_Reading passage:_
*** Begin section ***
Find and interpret partial derivatives, higher-order partial derivatives, total differential, directional derivatives and gradients, and extrema for functions of two or three variables.

Evaluate double and triple integrals, and use multiple integration to solve application problems.

Do mathematical operations on vector fields in the plane and space: sketch representative vectors and find orientation; define curl and divergence; define, integrate, and evaluate line integrals using Green’s and Stoke’s Theorems; and evaluate surface integrals.

METHODS OF EVALUATION:

Course Grade Evaluation: (Minimum of 4 measurements)

A comprehensive final exam will be given and counted toward the student’s final average. Make-up examinations, as such, will not generally be given.

Evaluation of General Educational Objectives: Student success on the General Educational Objective (3) is measured by student performance on each of the course objectives, which require use of mathematical concepts, notations, and manipulations. Performance on each course objective will be evaluated using appropriate problems from the final exam. Results will be tallied for each course objective.
*** End section ***
_Task to carry out:_ Condense the paragraph of the syllabus text that begins "Evaluation of General Educational Objectives" into a short bulleted list that keeps its main facts.

_Data under study:_
*** Begin section ***
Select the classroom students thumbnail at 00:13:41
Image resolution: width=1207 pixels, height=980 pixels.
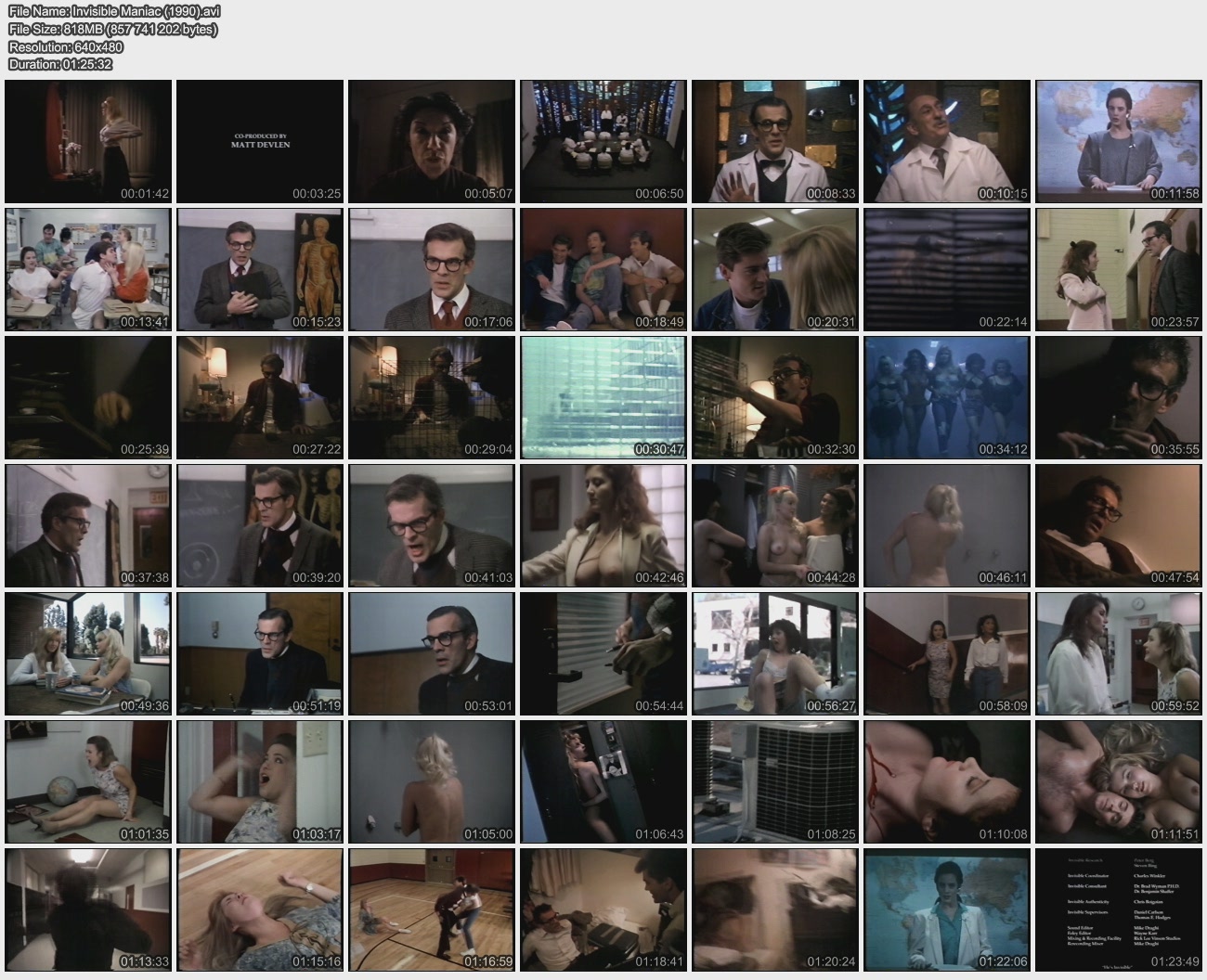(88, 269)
*** End section ***
*** Begin section ***
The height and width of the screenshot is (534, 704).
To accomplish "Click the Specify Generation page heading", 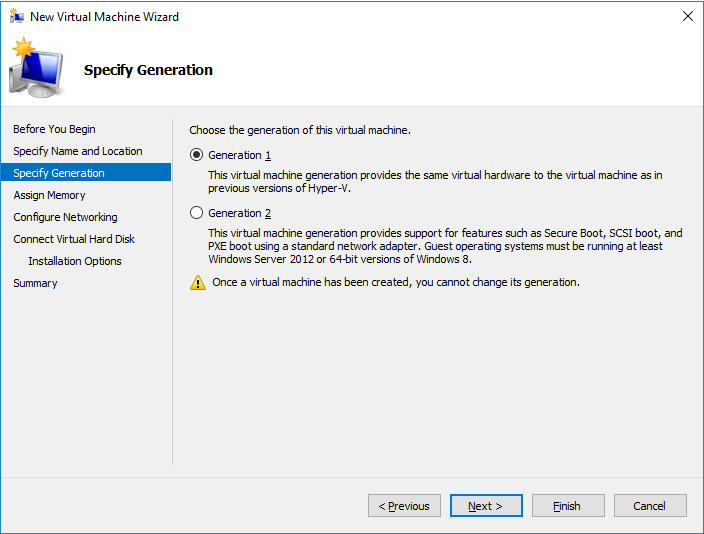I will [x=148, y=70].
*** End section ***
_Task answer:_
- Student success on General Educational Objective (3) is measured by performance on each course objective.
- The course objectives require the use of mathematical concepts, notations, and manipulations.
- Performance on each course objective is evaluated with appropriate problems from the final exam.
- Results are tallied for each course objective.